Shéhérazade : un premier film coup de poing acclamé de toute part

Posté par Rosario Ligammari le 2 Septembre 2019
Shéhérazade est ce qu'on peut appeler un « succès surprise ». Avec ce premier long-métrage interprété par des acteurs inconnus, Jean-Bernard Marlin – lui-même réalisateur jusque-là méconnu – a crée l'unanimité tant par son énergie authentique que par la puissance de son style. Retour sur un film incandescent en forme de miracle.
Authenticité

Shéhérazade (Jean-Bernard Marlin, 2018) part d'un fait divers. Alors qu'il vient de sortir de prison, Zachary (Dylan Robert), dix-sept ans, rencontre Shéhérazade (Kenza Fortas), une jeune prostituée ; une relation entre les deux va s'établir d'abord sous forme d'entraide. On pourrait initialement croire à un rapport de proxénétisme/prostitution mais c'est avant tout et contre tout d'histoire d'amour qu'il s'agit...

Pour être au plus près de son sujet, le réalisateur marseillais Jean-Bernard Marlin a passé beaucoup de temps à parler avec de jeunes prostituées à Marseille ; il lui a fallu aussi huit mois de casting dans les foyers ou à la sortie des prisons marseillaises pour dénicher Dylan Robert, un jeune repris de justice. Ses deux héros, issus de La-Belle-de-Mai – l'un des quartiers les plus défavorisés de Marseille – se connaissent depuis l'enfance ; leur complicité crève les yeux et l'écran.

Les bas-fonds de Marseille filmés avec style et panache

Dans la directe descendance de Maurice Pialat ou même du néoréalisme italien, Jean-Bernard Marlin, en plus de taper juste, frappe fort avec cette histoire de passion entre deux marginaux.
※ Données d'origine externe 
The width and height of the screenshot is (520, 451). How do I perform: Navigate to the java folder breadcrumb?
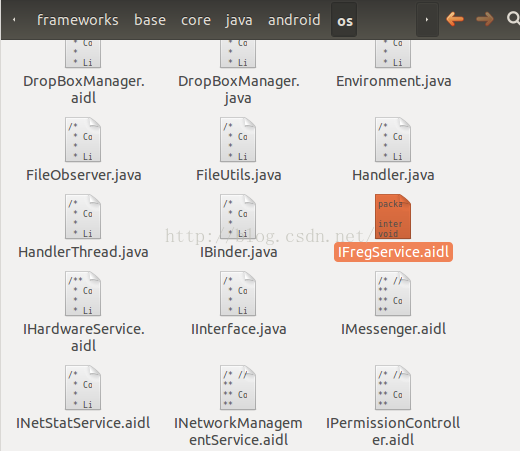point(239,20)
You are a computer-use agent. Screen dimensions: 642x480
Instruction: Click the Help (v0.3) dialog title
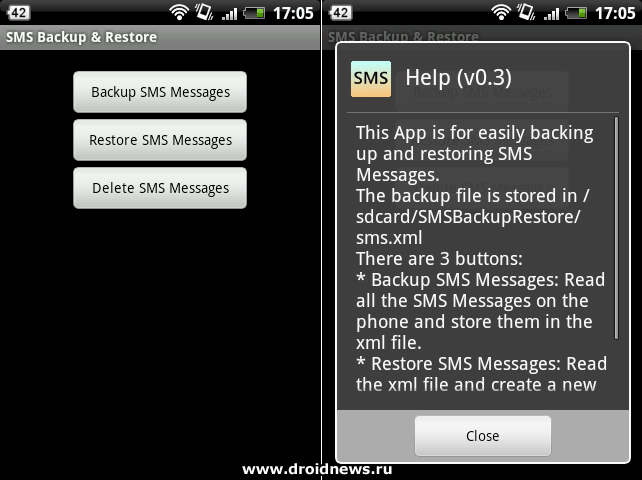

Le réalisateur montre la cité phocéenne sur un ton naturaliste à la fois sombre et gorgé de soleil, toujours rythmé par la gouaille marseillaise ; l'accent « chanté » contrebalance avec l'atmosphère désenchantée.

En filmant le Marseille des marges et les personnages caméra à l'épaule, Shéhérazade rappelle encore la « Planète Mars(eille) » de Comme un aimant (Akenaton et Kamel Saleh, 2000) ou celle de la délinquance que pouvait décrire avec acuité le romancier Jean-Claude Izzo. Réalisé avec les « moyens du bord », le film ne contient aucune star à l'affiche ; de plus, avant cela, Jean-Bernard Marlin était un réalisateur quasiment inconnu. L'énergie collective concentré dans le long-métrage l'a entraîné dans un tourbillon de succès.

Un film auréolé de prix

A l'unanimité – des festivals aux critiques jusqu'au public – tout le monde a applaudi le film, son âpreté qui suinte l'authenticité autant que sa douceur et sa sensualité. En 2013, Jean-Bernard Marlin avait obtenu l’Ours d’or au Festival de Berlin pour La Fugue, un court-métrage dans lequel il abordait déjà les mineurs délinquants à Marseille ; rétrospectivement, on peut voir celui-ci comme un banc d'essai pour Shéhérazade.

En plus d'avoir été très bien accueilli à la Semaine de la critique à Cannes 2018, Shéhérazade a remporté trois prix au Festival d'Angoulême, dont celui du Meilleur film. Lors de la dernière cérémonie des César, alors que d'autres films comme Le Grand Bain (Gilles Lellouche, 2018) partaient favoris, Shéhérazade a crée la surprise en multipliant les récompenses au cours de la soirée. Ces prix lui ont attribué une autre vitalité – et une nouvelle visibilité.